The Oathbound Wizard

Home > Other > The Oathbound Wizard > Page 17
The Oathbound Wizard Page 17

by Christopher Stasheff


  Fadecourt struck another pike out of a soldier's hand, and the man tried to shrink back—but that was very hard to do, sideways, and Fadecourt had set the stakes too close together for a head-on advance. As a result, he had time to turn and clobber the hand of the next pikeman, who was trying to sidle through the stake next door. But the men on either side were almost through, and Matt ran at the left-hand one with a yell that would have done credit to a Georgia rebel, while Narlh advanced on the right-hand one. All he had to do was advance; the man took one look, paled, and tried to pull back. But of course, the pressure of the men behind was too great, and the disarmed ones were being forced, bit by bit, through the fence of stakes—largely because, behind them all, the fully armored and thoroughly protected knights were shouting, "Advance! Smite them down! Or you shall feel my sword in your back!" And, "Charge them and risk death—for if you do not, I'll give you certain demise!"

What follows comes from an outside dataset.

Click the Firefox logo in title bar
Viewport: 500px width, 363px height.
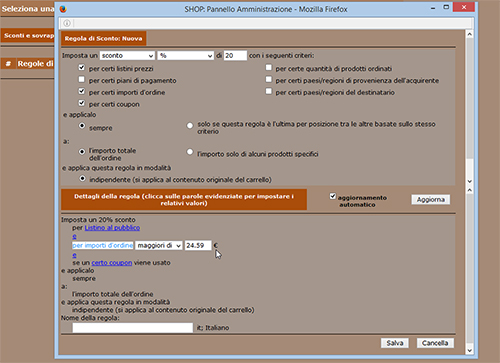tap(63, 9)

  Matt felt a surge of class resentment, even as he grabbed up a discarded sword, blocked the next pike, and chopped through the shaft. How gung ho would those knights be without their armor and horses, he wondered?

  It was an intriguing notion. He jumped back into the clear—but before he could frame the verse, he saw a sight that took his breath away. Yverne was sparring with a pikeman who had managed to squeeze through the barricade. He leaped to help her—but even as he did, she blocked the soldier's jab, pushing his blade down, caught him in the jaw with the butt of her own pike, then jabbed him hard under the sternum and managed to get a foot on his pike so that it pulled loose from his hands as he fell back.

  Matt skidded to a stop, with the vague notion that his help wasn't needed. He wondered where Yverne had picked up such skill with a weapon, but it was only a fleeting thought—he had to get back to the battle! Let's see, what had he been about to do?

  Oh yes, cast a spell! On the knights. He called out:

  "His horse is slain, and all on foot he fights,

  Seeking his foes in the throat of death."

  The two knights suddenly shot downward, disappearing behind their men with a double crash that told Matt his effort had been successful. The soldiers crowded back from their fallen leaders, and Matt could see them struggling to get up. Their squires hurried in and tried to haul them up, bawling to the soldiers to help.

  They would get the knights back on their feet, given enough time—which Matt didn't intend to allow. He added,

  "This tight-fitting cuirass

  Is but a useless mass,

  It's made of steel

  And weighs a deal.

  A man is but an ass

  Who fights in a cuirass—

  So off goes that cuirass!"

  He heard two howls of shocked surprise quite clearly over the din of the fight, as the two knights suddenly found themselves devoid of breastplates, protected only by the thick padding of their gambesons. Matt grinned wickedly. Somehow, he wasn't hearing the knights threatening their men any more—and a few soldiers were developing gleams in their eyes, lowering their pikes.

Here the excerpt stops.